American television news producer

Madeline Rochelle Amgott (August 31, 1921 – July 19, 2014) was an American television news producer. A pioneer of early television news, Amgott was one of the first, and only, women to produce television news shows during the mid-1950s and 1960s.

==Life==
Amgott was born Madeline Rochelle Barotz on August 31, 1921, in the Bronx, New York. She graduated from Brooklyn College.

Amgott worked at the Washington D.C. bureau of The San Diego Union before moving back to New York City. In 1955, she joined the staff of CBS News. Amgott helped create Calendar, CBS daytime show aimed at women, which was hosted by Harry Reasoner and Mary Fickett from 1961 to 1963. She left Calendar after being turned down for an open producer on the show.

Amgott was next hired by as a television news producer at WABC-TV in New York.
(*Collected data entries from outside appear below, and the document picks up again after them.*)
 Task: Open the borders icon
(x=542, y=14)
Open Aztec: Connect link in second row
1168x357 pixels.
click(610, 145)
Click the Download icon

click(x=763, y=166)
She produced The Big News, which is believed to have been the first major network affiliate news show made without network news staff. The show aired on WABC. During the 1970s, Amgott produced episodes of the NBC talk show, Not for Women Only, which was hosted by Barbara Walters.

She later returned to CBS where she produced episodes of 60 Minutes, as well as episodes of 30 Minutes, a half-hour children's format of 60 Minutes which aired on Saturdays from 1978 to 1982. Amgott's work on 30 Minutes earned her three Daytime Emmy Awards.

Amgott produced the 1987 PBS mini-series, In Search of the Constitution, hosted by Bill Moyers. She also produced segments for Morning News on CBS. Amgott produced a television film on Hans Hofmann, which aired on PBS in 2003.

Madeline Amgott died from lymphoma in Manhattan, New York City, on July 19, 2014, at age 92.